▸ Task details
Copy out, word for word, the lines of the material from the line containing "You are a GUI" through the line containing "The width and", with both of those lines included.

▸ Information provided
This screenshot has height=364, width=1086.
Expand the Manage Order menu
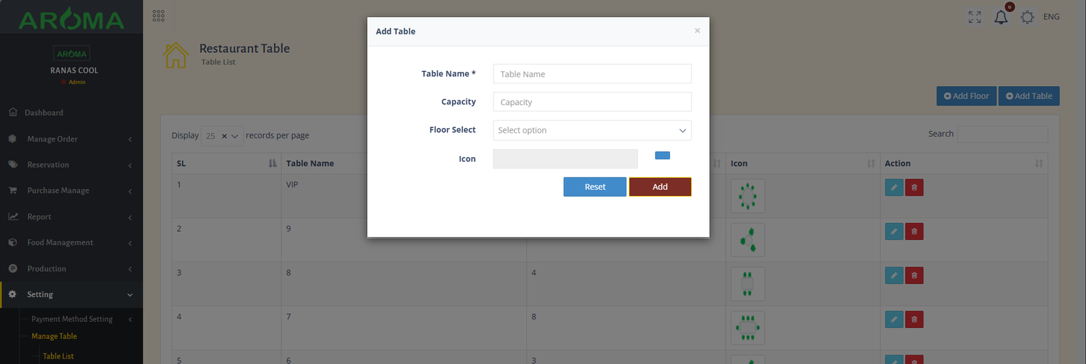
==
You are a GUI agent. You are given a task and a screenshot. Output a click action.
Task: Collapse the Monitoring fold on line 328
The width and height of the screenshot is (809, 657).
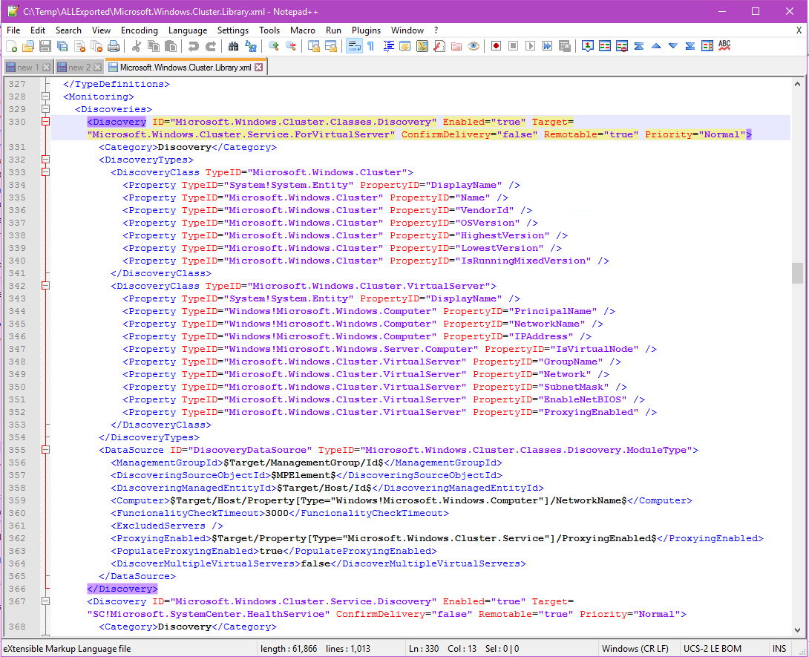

▸ Exercise response
You are a GUI agent. You are given a task and a screenshot. Output a click action.
Task: Collapse the Monitoring fold on line 328
The width and height of the screenshot is (809, 657).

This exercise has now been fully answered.